START Input

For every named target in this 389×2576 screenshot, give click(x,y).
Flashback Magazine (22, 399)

END Input
START Input

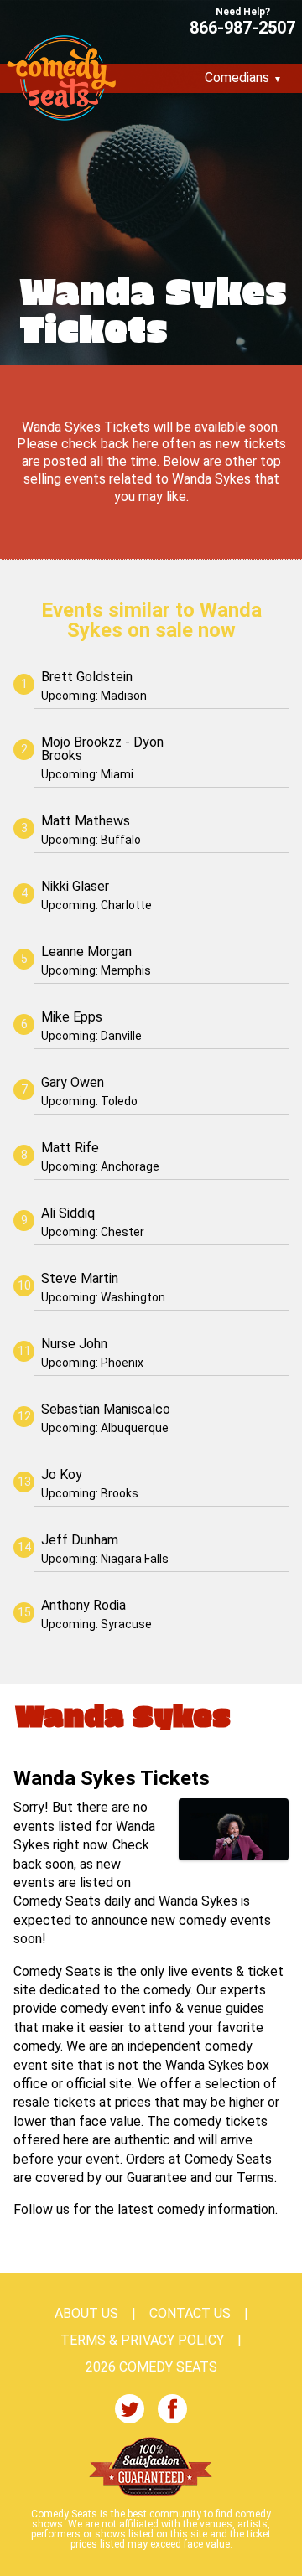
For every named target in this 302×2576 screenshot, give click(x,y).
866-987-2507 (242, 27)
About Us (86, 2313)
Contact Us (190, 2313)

END Input

• Required action: Reproduce word for word the material above, beginning with the line that contains "For every named target in this 389×2576" and ending with the line that contains "Flashback Magazine (22, 399)".

• Written response:
For every named target in this 389×2576 screenshot, give click(x,y).
Flashback Magazine (22, 399)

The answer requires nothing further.